Deploy an optional alertmanager that is deployed whenever the end-user specifies alerting.
- Create an Alertmanager resource
- Create the AlertmanagerConfig
Health checks - The gardenlet periodically checks the status of the Prometheus StatefulSet among other components in the shoot care controller. The gardenlet knows which component to check based on labels. Since the gardenlet is no longer deploying the StatefulSet directly and rather a Prometheus resource, it does not know which labels are attached to the Prometheus StatefulSet. However, the prometheus-operator will create StatefulSets with the same labelset that the Prometheus resource has. The gardenlet will be able to discover the StatefulSet because it knows the labelset of the Prometheus resource.

Seed Monitoring

There is a monitoring stack deployed for each seed cluster. A similar setup must also be provided using the prometheus-operator. The steps for this are very similar to the shoot monitoring.

Replace the Prometheis and their configuration.
Replace the alertmanager and its configuration.

BYOMC (Bring your own monitoring configuration)

In general, components should bring their own monitoring configuration. Gardener currently does this for some components such as the gardener-resource-manager. This configuration is then appended to the existing Prometheus configuration. The goal is to replace the inline yaml with PodMonitors and/or ServiceMonitors instead.
If alerting rules or recording rules need to be created for a component, it can bring its own PrometheusRules.
The same thing can potentially be done for components such as kube-state-metrics which are still currently deployed via the seed-bootstrap.

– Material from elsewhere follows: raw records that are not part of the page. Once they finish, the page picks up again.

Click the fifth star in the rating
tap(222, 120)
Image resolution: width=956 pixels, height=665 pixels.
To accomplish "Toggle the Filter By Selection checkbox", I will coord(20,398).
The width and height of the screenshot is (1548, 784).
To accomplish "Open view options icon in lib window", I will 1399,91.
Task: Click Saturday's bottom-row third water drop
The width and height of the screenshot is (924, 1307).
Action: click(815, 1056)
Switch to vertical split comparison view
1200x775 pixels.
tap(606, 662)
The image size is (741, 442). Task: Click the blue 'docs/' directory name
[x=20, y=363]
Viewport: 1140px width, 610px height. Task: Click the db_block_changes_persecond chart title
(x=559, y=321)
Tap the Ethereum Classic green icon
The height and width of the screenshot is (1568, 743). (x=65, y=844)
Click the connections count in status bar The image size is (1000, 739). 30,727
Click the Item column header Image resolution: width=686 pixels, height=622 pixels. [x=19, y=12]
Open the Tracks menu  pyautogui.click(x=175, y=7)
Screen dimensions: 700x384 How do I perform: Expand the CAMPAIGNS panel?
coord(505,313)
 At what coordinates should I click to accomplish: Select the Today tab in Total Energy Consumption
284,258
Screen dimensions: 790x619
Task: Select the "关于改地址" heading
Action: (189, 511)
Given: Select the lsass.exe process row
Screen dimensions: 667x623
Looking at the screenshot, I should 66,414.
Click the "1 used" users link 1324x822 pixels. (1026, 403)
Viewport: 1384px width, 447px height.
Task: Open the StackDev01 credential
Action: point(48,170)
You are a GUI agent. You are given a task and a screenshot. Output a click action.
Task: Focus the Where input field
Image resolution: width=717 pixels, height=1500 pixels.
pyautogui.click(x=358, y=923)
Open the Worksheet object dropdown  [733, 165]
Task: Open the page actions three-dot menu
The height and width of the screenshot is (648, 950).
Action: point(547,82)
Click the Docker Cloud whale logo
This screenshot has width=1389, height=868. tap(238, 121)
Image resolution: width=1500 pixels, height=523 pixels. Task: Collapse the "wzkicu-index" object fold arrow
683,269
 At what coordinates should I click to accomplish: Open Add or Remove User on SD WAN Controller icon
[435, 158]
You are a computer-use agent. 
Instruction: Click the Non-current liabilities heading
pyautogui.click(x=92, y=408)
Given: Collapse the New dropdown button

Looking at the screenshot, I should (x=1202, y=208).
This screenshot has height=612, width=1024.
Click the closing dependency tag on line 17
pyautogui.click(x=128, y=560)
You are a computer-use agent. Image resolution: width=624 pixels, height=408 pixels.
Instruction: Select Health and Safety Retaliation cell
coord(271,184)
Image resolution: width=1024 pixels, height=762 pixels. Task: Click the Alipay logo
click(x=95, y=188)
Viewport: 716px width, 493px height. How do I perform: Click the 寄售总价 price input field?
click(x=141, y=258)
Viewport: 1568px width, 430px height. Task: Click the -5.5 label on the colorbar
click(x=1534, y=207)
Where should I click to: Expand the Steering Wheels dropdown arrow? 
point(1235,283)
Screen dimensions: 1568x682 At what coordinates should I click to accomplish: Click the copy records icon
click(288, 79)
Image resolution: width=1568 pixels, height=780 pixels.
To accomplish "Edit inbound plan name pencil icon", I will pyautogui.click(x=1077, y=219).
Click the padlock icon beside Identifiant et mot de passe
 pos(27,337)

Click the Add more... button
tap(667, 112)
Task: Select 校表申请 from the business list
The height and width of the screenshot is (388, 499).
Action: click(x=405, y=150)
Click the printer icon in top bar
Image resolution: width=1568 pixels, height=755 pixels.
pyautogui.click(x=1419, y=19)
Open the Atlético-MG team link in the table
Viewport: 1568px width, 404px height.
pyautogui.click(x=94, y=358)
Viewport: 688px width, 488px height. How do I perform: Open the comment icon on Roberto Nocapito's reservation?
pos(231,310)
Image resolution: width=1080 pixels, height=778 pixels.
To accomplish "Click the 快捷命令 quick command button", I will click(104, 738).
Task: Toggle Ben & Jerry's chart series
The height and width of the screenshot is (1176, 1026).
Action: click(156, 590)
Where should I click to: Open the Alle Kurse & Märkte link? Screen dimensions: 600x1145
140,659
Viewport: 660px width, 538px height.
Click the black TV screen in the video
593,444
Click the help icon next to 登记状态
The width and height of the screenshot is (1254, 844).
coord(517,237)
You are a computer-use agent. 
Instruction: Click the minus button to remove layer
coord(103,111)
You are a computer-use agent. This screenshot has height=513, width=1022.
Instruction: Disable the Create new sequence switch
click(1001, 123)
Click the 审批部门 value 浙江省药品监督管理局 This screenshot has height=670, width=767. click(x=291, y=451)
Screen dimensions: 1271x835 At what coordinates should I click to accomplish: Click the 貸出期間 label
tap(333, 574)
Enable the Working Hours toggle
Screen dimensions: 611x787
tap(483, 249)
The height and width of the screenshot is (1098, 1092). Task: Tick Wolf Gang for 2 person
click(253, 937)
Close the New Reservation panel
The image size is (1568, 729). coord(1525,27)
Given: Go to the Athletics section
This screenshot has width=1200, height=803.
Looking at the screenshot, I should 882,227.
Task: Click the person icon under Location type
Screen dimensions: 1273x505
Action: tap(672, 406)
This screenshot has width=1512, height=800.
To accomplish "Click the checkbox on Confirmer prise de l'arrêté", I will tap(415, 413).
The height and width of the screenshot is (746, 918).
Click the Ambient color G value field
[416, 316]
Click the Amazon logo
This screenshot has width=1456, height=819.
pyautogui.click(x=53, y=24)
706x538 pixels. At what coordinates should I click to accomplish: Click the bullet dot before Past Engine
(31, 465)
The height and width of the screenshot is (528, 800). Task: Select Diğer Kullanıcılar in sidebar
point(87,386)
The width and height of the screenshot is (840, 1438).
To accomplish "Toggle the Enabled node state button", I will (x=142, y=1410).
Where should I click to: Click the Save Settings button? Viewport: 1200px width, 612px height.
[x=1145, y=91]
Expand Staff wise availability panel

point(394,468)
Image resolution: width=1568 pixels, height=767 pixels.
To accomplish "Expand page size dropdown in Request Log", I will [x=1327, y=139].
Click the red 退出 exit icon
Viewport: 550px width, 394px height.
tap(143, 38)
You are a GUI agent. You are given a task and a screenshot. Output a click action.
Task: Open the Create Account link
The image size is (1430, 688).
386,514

If an extension requires monitoring it must bring its own configuration in the form of PodMonitors, ServiceMonitors or PrometheusRules.

Adding monitoring config to the control plane: In some scenarios extensions will add components to the controlplane that need to be monitored. An example of this is the provider-aws extension that deploys a cloud-controller-manager. In the current setup, if an extension needs something to be monitored in the control plane, it brings its own configmap with Prometheus config. The configmap has the label extensions.gardener.cloud/configuration=monitoring to specify that the config should be appended to the current Prometheus config. Below is an example of what this looks like for the cloud controller manager.

apiVersion: v1
kind: ConfigMap
metadata:
  labels:
    extensions.gardener.cloud/configuration: monitoring
  name: cloud-controller-manager-observability-config
  namespace: shoot--project--name
data:
  alerting_rules: |
    cloud-controller-manager.rules.yaml: |
    groups:
    - name: cloud-controller-manager.rules
      rules:
      - alert: CloudControllerManagerDown
      expr: absent(up{job="cloud-controller-manager"} == 1)
      for: 15m
      labels:
        service: cloud-controller-manager
        severity: critical
        type: seed
        visibility: all
      annotations:
        description: All infrastruture specific operations cannot be completed (e.g. creating loadbalancers or persistent volumes).
        summary: Cloud controller manager is down.
  observedComponents: |
    observedPods:
    - podPrefix: cloud-controller-manager
    isExposedToUser: true
  scrape_config: |
    - job_name: cloud-controller-manager
      scheme: https
      tls_config:
        insecure_skip_verify: true
      authorization:
        type: Bearer
        credentials_file: /var/run/secrets/gardener.cloud/shoot/token/token
      honor_labels: false
      kubernetes_sd_configs:
      - role: endpoints
        namespaces:
          names: [shoot--project--name]
      relabel_configs:
      - source_labels:
        - __meta_kubernetes_service_name
        - __meta_kubernetes_endpoint_port_name
        action: keep
        regex: cloud-controller-manager;metrics
      # common metrics
      - action: labelmap
          regex: __meta_kubernetes_service_label_(.+)
      - source_labels: [ __meta_kubernetes_pod_name ]
          target_label: pod
      metric_relabel_configs:
      - source_labels: [ __name__ ]
        regex: ^(rest_client_requests_total|process_max_fds|process_open_fds)$
        action: keep

This configmap will be split up into 2 separate resources. One for the alerting_rules and another for the scrape_config. The alerting_rules should be converted into a PrometheusRules object. Since the scrape_config only has one job_name we will only need one ServiceMonitor or PodMonitor for this. The following is an example of how this could be done. There are multiple ways to get the same results and this is just one example.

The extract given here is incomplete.